1 $S o f t m a x$ 回归

1.1 回归 VS 分类

回归估计一个连续值

分类预测一个离散类别

1.2 One-hot encoding

独热编码是一个向量，它的分量和分类类别一样多。类别对应的分量设置为1，其他所有分量设置为0.

1.3 $s o f t m a x$ 函数

$\begin{aligned} \hat{\mathbf{y}} &=\operatorname{softmax}(\mathbf{0}) \\ \hat{y}_{i} &=\frac{\exp \left(o_{i}\right)}{\sum_{k} \exp \left(o_{k}\right)} \end{aligned}$
从上面的式子可以得出 $0\le \hat{y}_j\le 1, \sum_{j=1}^{n}\hat{y}_j=1$

根据这个性质，可以知道，在多分类的问题中，样本属于各个类别的概率在 $[0, 1]$ ，并且属于所有类别的概率和为 $1$ 。

2 $S o f t m a x$ 回归从零开始

2.1 完整代码

因为我在写代码的时候是使用模块化的方式，每一个模块的功能是独立的，每一个模块的详细解释见注释。

# -*- coding: utf-8 -*- 
# @Time : 2021/9/12 9:32 
# @Author : Amonologue
# @software : pycharm   
# @File : softmax回归.py
import torch
import torchvision
from torch.utils import data
from torchvision import transforms
from d2l import torch as d2l
import os


def load_data_fashion_mnist(batch_size, resize=None):
    '''下载Fashion-MNIST数据集, 然后将其加载到内存中'''
    trans = [transforms.ToTensor()]
    if resize:
        trans.insert(0, transforms.Resize(resize))
    trans = transforms.Compose(trans)
    flag = True  
    # 根据是否存在FashionMNIST文件夹来判断是否需要下载Fashion-MNIST数据集
    # 因为使用dataset下载的FashionMNIST数据集的文件夹为FashionMNIST
    if os.path.exists('./data/FashionMNIST'):
        flag = False
    mnist_train = torchvision.datasets.FashionMNIST(
        root='./data', train=True, transform=trans, download=flag
    )
    mnist_test = torchvision.datasets.FashionMNIST(
        root='./data', train=False, transform=trans, download=flag
    )
    # 返回两个数据迭代器
    return (
        data.DataLoader(mnist_train, batch_size, shuffle=True, num_workers=4),
        data.DataLoader(mnist_test, batch_size, shuffle=False, num_workers=4)
    )


def net(X):
    return softmax(torch.matmul(X.reshape((-1, W.shape[0])), W) + b)


def softmax(X):
    X_exp = torch.exp(X)
    partition = X_exp.sum(1, keepdim=True)
    return X_exp / partition  # 应用广播机制


def cross_entropy(y_hat, y):
    '''交叉熵损失'''
    return -torch.log(y_hat[range(len(y_hat)), y])


def accuracy(y_hat, y):
    '''计算预测正确的数量'''
    if len(y_hat.shape) > 1 and y_hat.shape[1] > 1:
        y_hat = y_hat.argmax(axis=1)
    cmp = y_hat.type(y.dtype) == y
    return float(cmp.type(y.dtype).sum())

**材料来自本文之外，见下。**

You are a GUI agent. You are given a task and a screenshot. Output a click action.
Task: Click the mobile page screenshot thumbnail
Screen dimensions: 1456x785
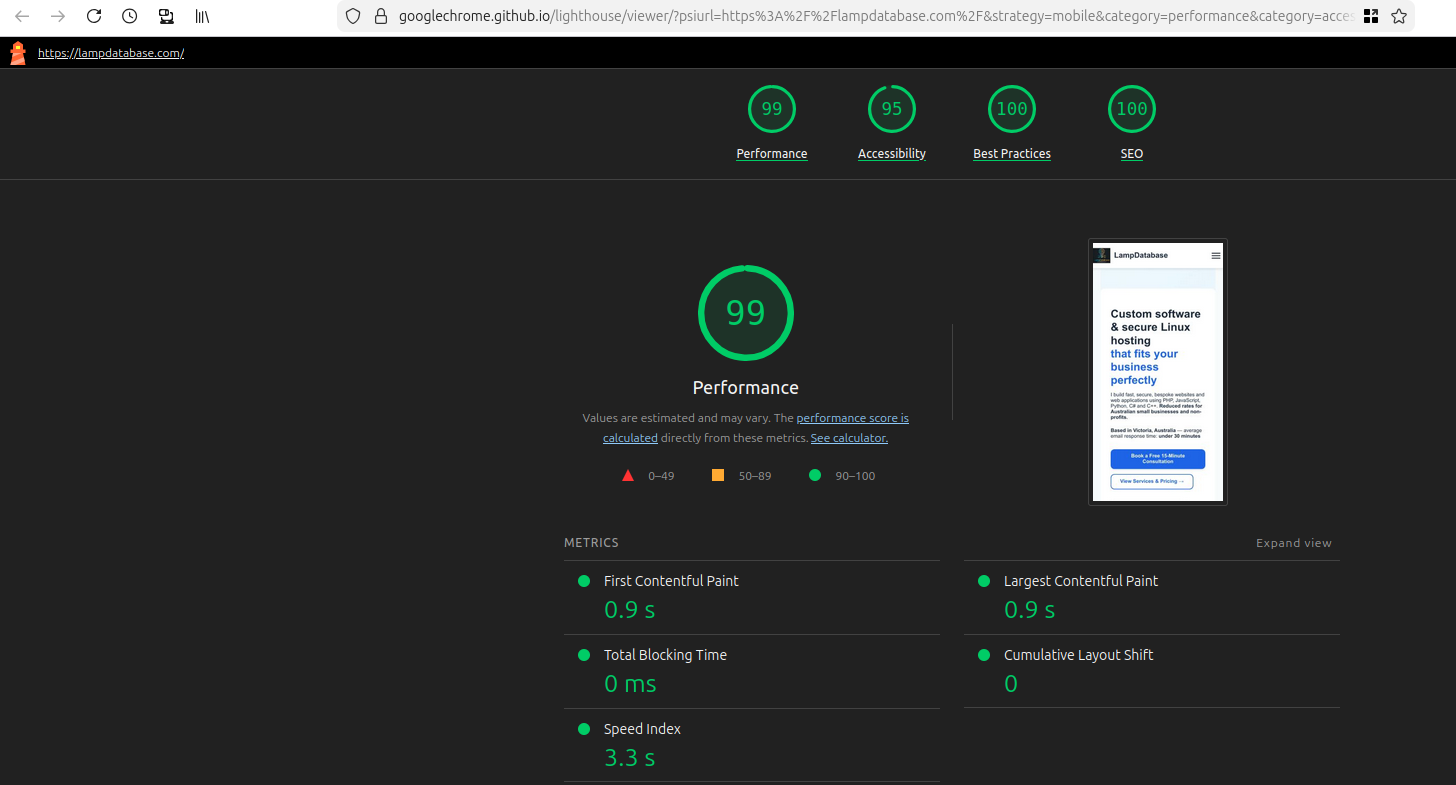coord(1157,372)
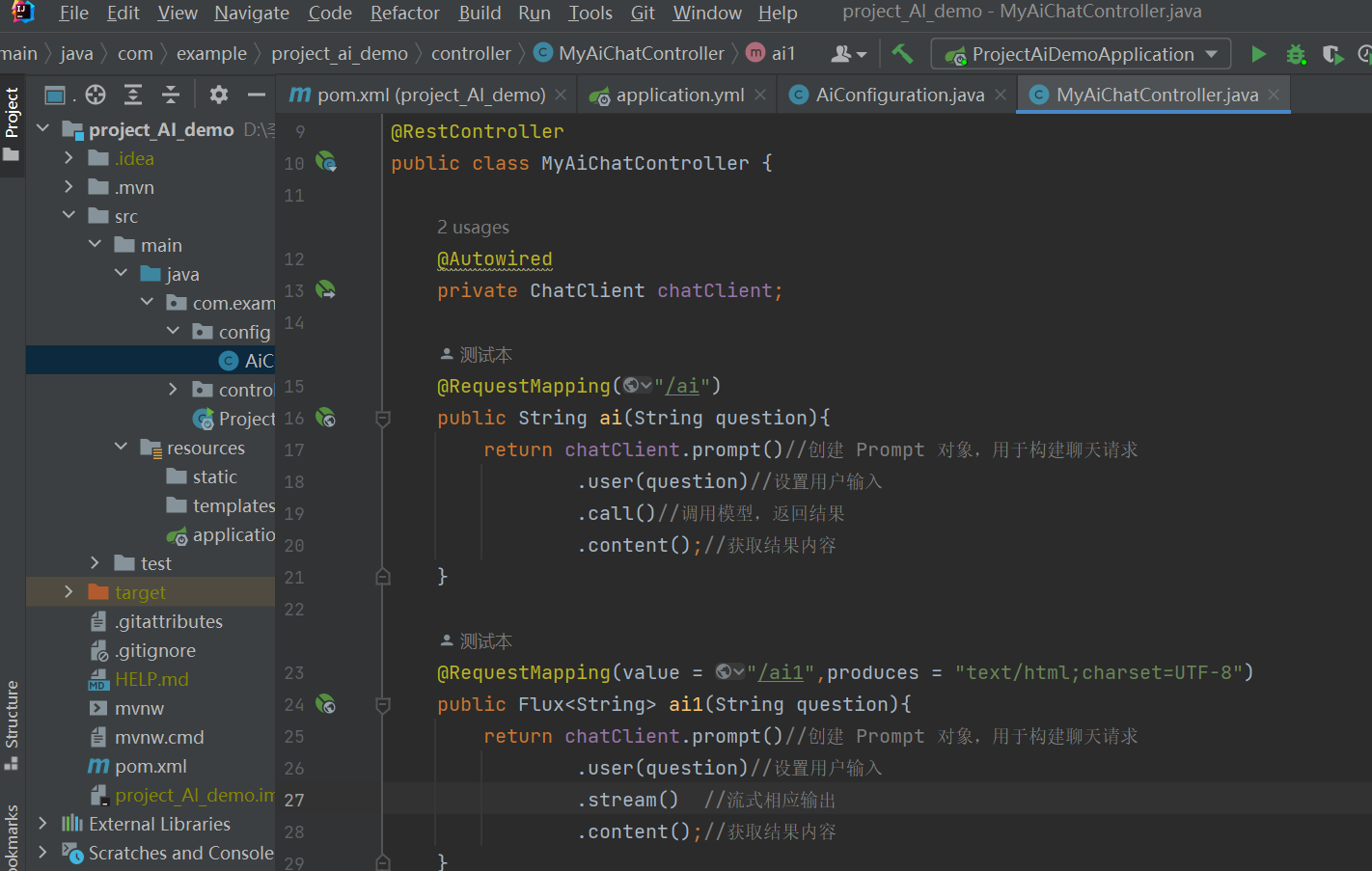Collapse the resources folder
Viewport: 1372px width, 871px height.
coord(121,448)
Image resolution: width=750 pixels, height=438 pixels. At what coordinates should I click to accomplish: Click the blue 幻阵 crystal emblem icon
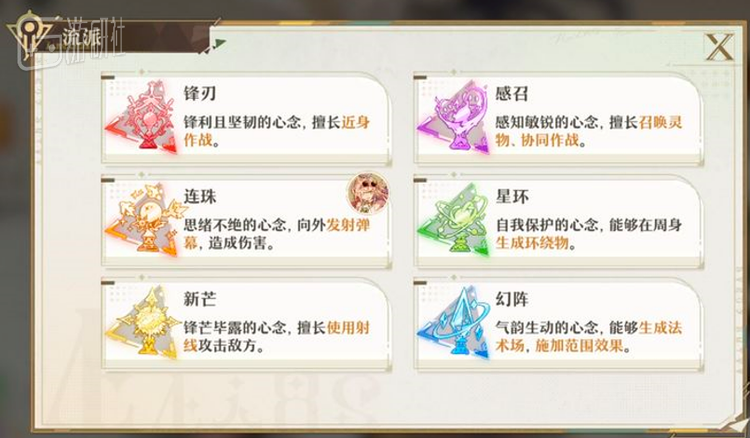click(454, 323)
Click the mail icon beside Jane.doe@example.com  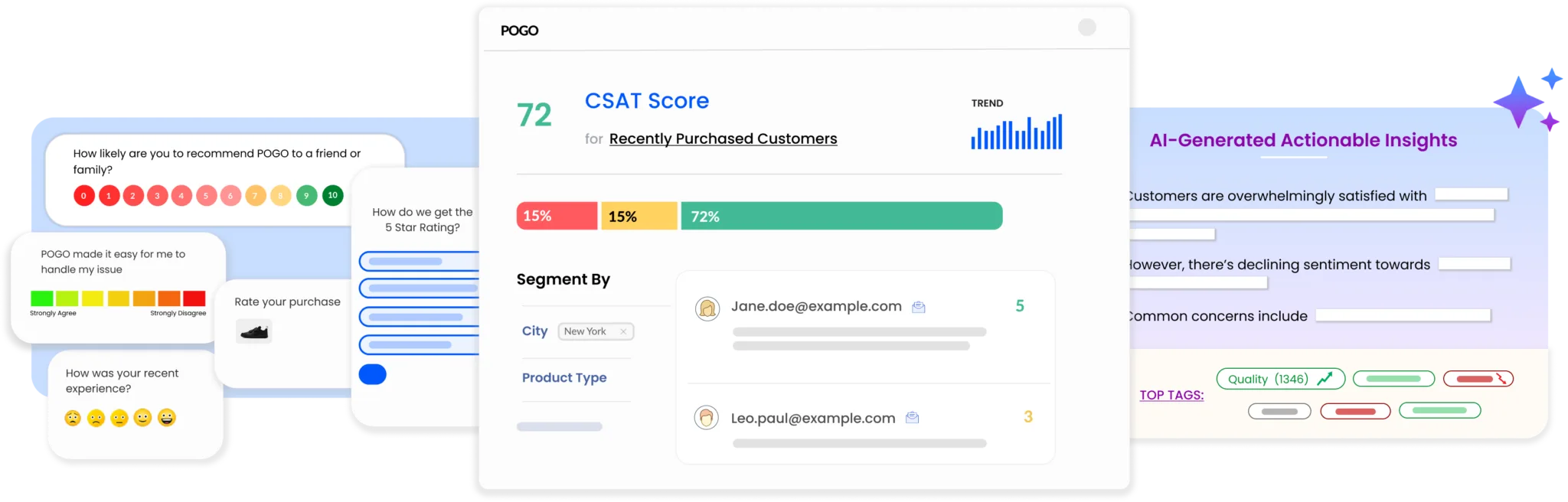point(919,307)

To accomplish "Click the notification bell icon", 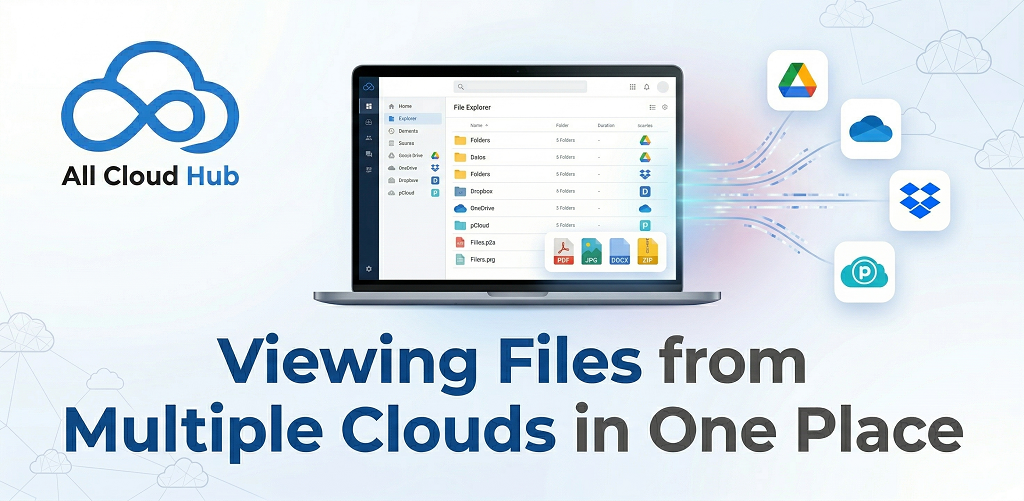I will 646,87.
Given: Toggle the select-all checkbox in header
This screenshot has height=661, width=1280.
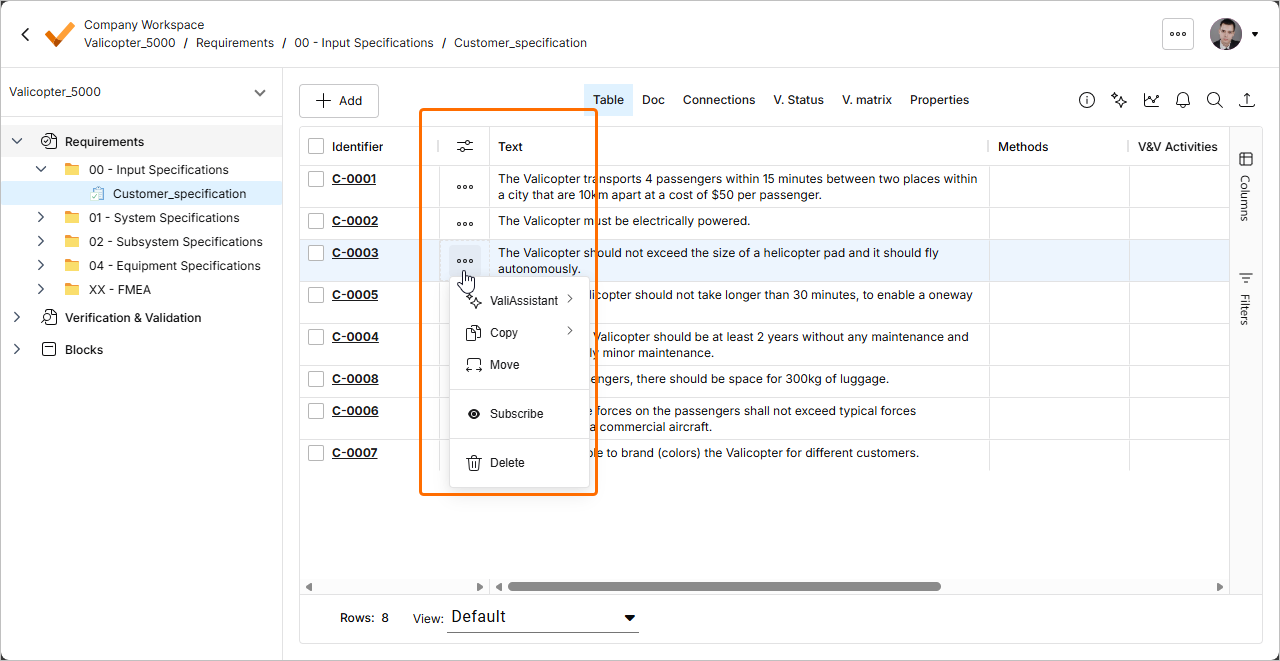Looking at the screenshot, I should 316,146.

def evaluate_accuracy(net, data_iter):
    """计算在指定数据集上模型的精度。"""
    if isinstance(net, torch.nn.Module):
        net.eval()  # 将模型设置为评估模式
    metric = Accumulator(2)  # 正确预测数、预测总数
    for X, y in data_iter:
        metric.add(accuracy(net(X), y), y.numel())
    return metric[0] / metric[1]


class Accumulator:
    """在 n 个变量上累加。"""
    def __init__(self, n):
        self.data = [0.0] * n

    def add(self, *args):
        self.data = [a + float(b) for a, b in zip(self.data, args)]

    def reset(self):
        self.data = [0.0] * len(self.data)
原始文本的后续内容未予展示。